Naka tertawa mendengar ucapanku. Ia kembali mendekati telingaku dan membisikkan sesuatu di sana, “Tapi, aku kenal kamu udah lama, Alice.”
Aku menatap wajahnya yang masih menampilkan senyuman. “Kamu kenal aku? Gimana bisa?” tanyaku heran.
Naka hendak menjawab, namun Dosen sudah tiba di kelas. Tetap saja Naka tak memperdulikan pembicaraan Dosen di depan. Naka hanya memandangiku saja dan berkata pelan, “Kamu gadis tercantik di Fakultas. Siapa yang nggak kenal kamu, Alice?”
Aku tertawa mendengar godaan dari Naka. “Astaga, masih banyak yang lebih cantik dari aku, Naka.”
Naka menjawab lagi, tak lupa senyuman menggodanya ia tampilkan di bibirnya, “Tapi, kamu yang paling cantik, Alice.”
Aku kembali tertawa mendengar ucapan dari mulut Naka. Aku mencoba fokus pada pembicaraan Dosen di depan sana, namun lagi-lagi Naka berbicara, “Mau minum kopi setelah kelas selesai, Alice?”
Aku menatapnya dan mulai menimbang-nimbang ajakannya. “Sebagai kompensasi karena udah ngelempar kaleng kosong tadi pagi.” Lanjut Naka. Aku mengangguk pelan.
“Boleh,” ucapku pelan. Entah mengapa, bibirku selalu tersenyum jika berbicara dengan Naka seolah melupakan perasaan dongkol tadi pagi.
“Kalau begitu, ayo, Alice!” Naka menarik pelan lenganku. Aku menatapnya dengan raut kebingungan.
“Sekarang, Naka? Tapi, Pak Dosen ....”
“Dosen udah keluar dari tadi, Alice. Kamu dari tadi ngelamun, sih!” aku baru menyadari jika kelas mulai kosong. Aku berdiri dan mulai mengikuti langkah kaki Naka yang berjalan dengan pelan.
Di sepanjang koridor, ada banyak gadis yang menyapa Naka dan dijawab oleh pemuda itu dengan kedipan mata gedit. Tiba-tiba saja, aku tak menyukai itu. Aku sedikit tak menyukai saat Naka lebih terfokus pada gadis lain dan tak mengajakku berbicara di sepanjang jalan.
Aku menghentikan langkahku dan melepaskan cekalan tangan Naka di lenganku dengan pelan. Aku berkata sambil memandang wajahnya, “Aku nggak bisa, Naka, maaf. Aku harus ngelanjutin tugas yang mau aku kumpulin siang ini. Permisi.”
Aku meninggalkannya tanpa mendengarkan perkataannya terlebih dahulu. Tiba-tiba saja suasana hatiku menjadi tak bagus. Sejujurnya, aku pun tak tahu apa yang terjadi padaku. Apa karena Naka yang tak mengajakku berbicara di sepanjang jalan? Atau karena beberapa gadis yang mengenalnya lebih dulu dari pada aku?
Perasaan ini membuatku pusing. Aku bahkan kembali membiarkan beberapa jurnal yang ada di hadapanku saat ini. Memikirkan tentang Naka tiba-tiba saja membuatku tak berselera melanjutkan tugas.
Tiba-tiba Diva duduk di hadapanku. Aku memandangnya dengan raut wajah kusut. Diva berkata sambil tertawa, “Kamu mikirin Naka, ya? Denger Alice, Naka itu cowok populer di Fakultas.”
Aku menjawabnya dengan nada malas, “Kenapa kamu bahas dia sih, Diva? Ini nggak ada sangkut pautnya sama dia!” ucapku tersunggut-sunggut.
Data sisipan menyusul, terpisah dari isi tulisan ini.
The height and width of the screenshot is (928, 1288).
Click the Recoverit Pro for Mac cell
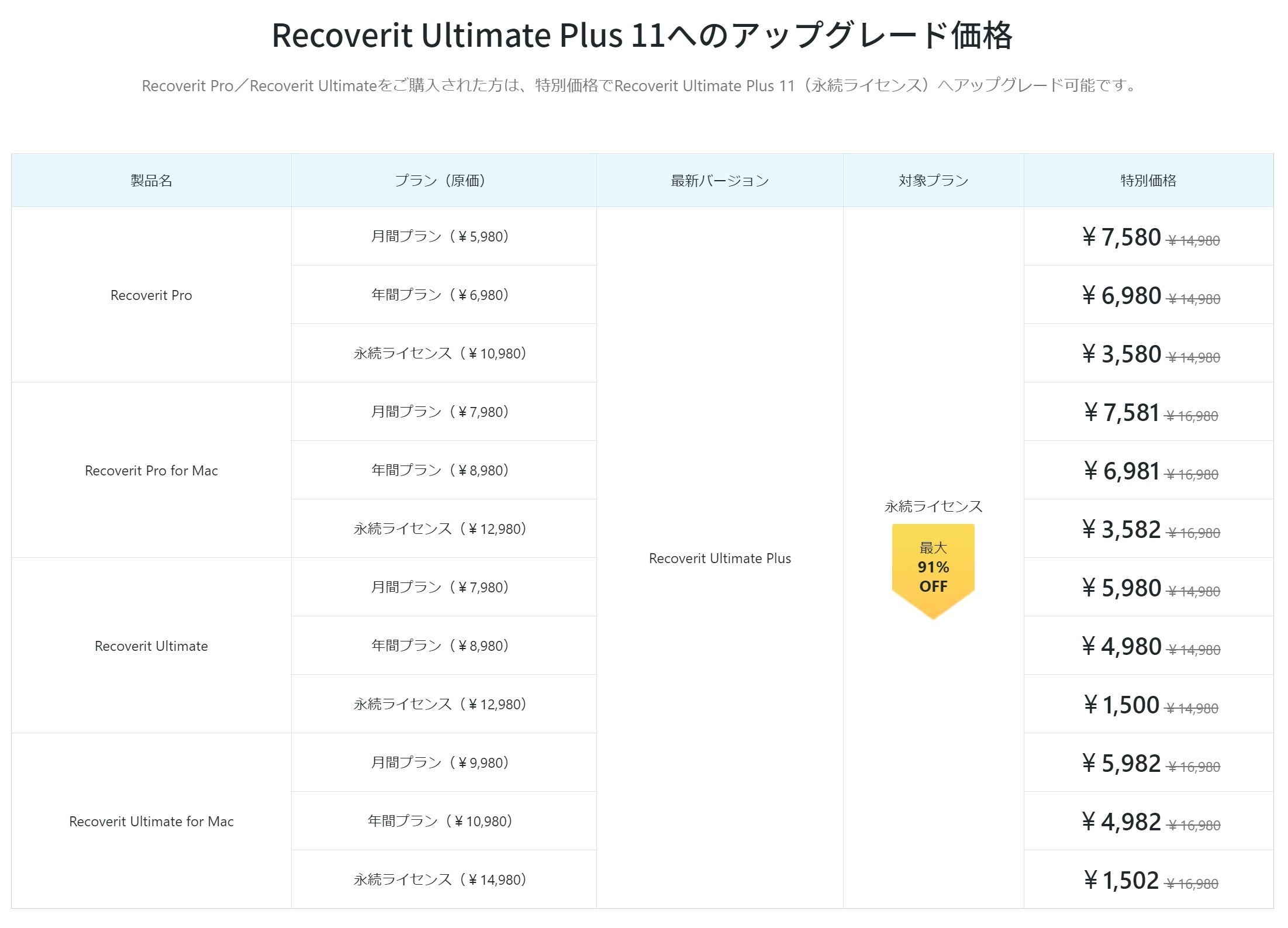(151, 471)
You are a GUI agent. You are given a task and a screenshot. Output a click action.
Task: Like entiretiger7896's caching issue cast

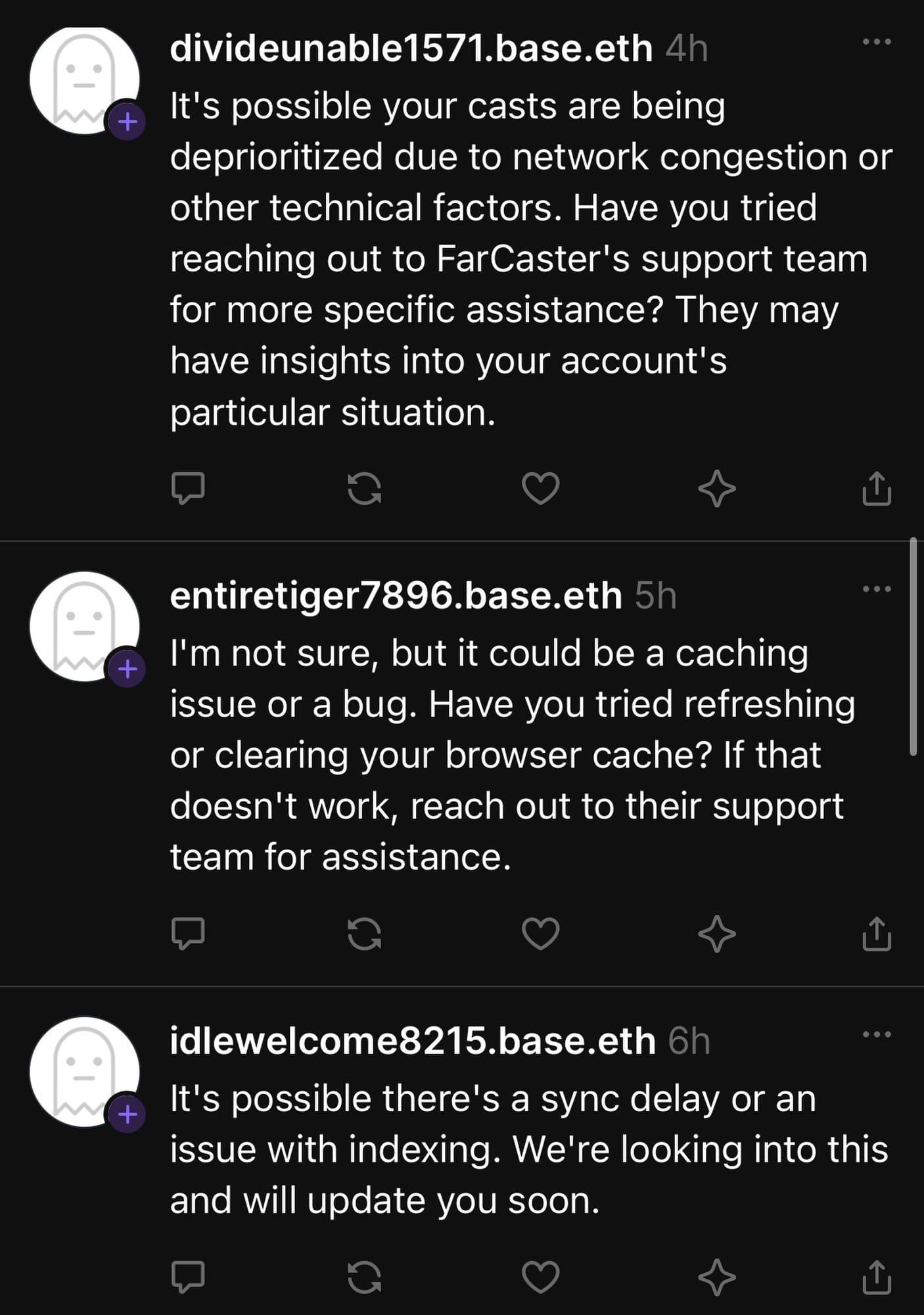540,933
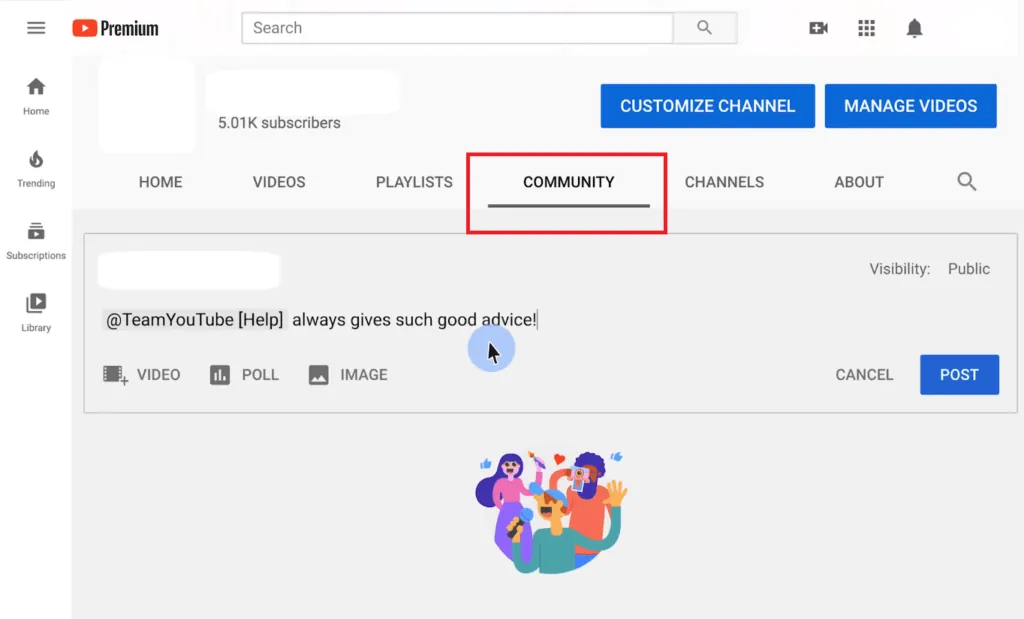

Diva tertawa dan menatapku tak percaya, “Maaf ya, Alice untuk tadi pagi. Sebenarnya, Naka tuh udah lama mau dekat sama kamu. Diam-diam dia minta tolong sama aku buat ngajak kamu main bareng dia. Eh, setiap aku ajak main, kamu pasti ada aja alasan nggak ikut. Mau ngerjain tugaslah, mau konsultasi sama Pak Deanlah, mau tidurlah, banyak banget alasan kamu tau nggak!” gerutu Diva. Aku menjadi tak enak hati padanya. Aku menunduk dan meminta maaf.
“Maaf, Diva aku nyebelin banget, ya?”
“Iyalah! Kamu nyebelin banget sampai nggak ada waktu buat kumpul-kumpul bareng kita! Kamu bahkan nggak kenal sama cowok sepopuler Naka di Fakultas!” aku mengangguk pelan dan berkata kembali, “Maaf, Diva,”
“Ck! Pokoknya nanti malem kamu ikut kita main! Nanti aku ajak Naka, deh!” aku menggelengkan kepalaku tak setuju atas ucapan diva.
“Nggak deh, Diva. Aku ….”
“Tuh, ‘kan! Mulut kamu itu selalu ngeluarin alasan buat nolak ngumpul bareng kita! Denger ya Alice yang paling cantik, sekali-kali, kamu harus cari pacar dan kumpul bareng temen-temen, nggak di rumah mulu atau organisasi terus sama Pak Dean. Jangan-jangan kamu selingkuhan Pak Dean, ya?” aku membolakan mataku mendengar ucapan terakhirnya.
Suasana hatiku kembali memburuk. Dean adalah dosen sekaligus pembimbing di organisasi yang kuikuti. Aku memang terkenal selalu bersama Dean entah di Kampus atau di luar kampus dengan alasan organisasi. Padahal, tidak sepenuhnya urusan kampus atau organisasi.
Namun, itu sudah berakhir. Aku dan Dean sudah tidak ada hubungan apapun. Aku sudah memutuskannya semalam, dan juga akan keluar dari organisasi bimbingan Dean.
“Aku nggak gitu, Diva.” Ucapku sambil menunduk.
“Ck! Becanda, Alice. Pokoknya kamu ikut, ya! Nanti hubungin aku kalo kamu setuju buat gabung, okay? Jangan sia-siain Naka yang suka sama kamu, dia cowok baik walaupun genit sama banyak cewek.” Aku mengangguk saja dan membiarkan diva beranjak pergi.
“Iya-iya ….” Ucapku pelan.
Diva sudah menghilang dari pandanganku. Aku merebahkan kepalaku di atas meja perpustakaan. Suasana perpustakaan sedang sepi, tak banyak orang yang sedang duduk atau membaca buku di sini.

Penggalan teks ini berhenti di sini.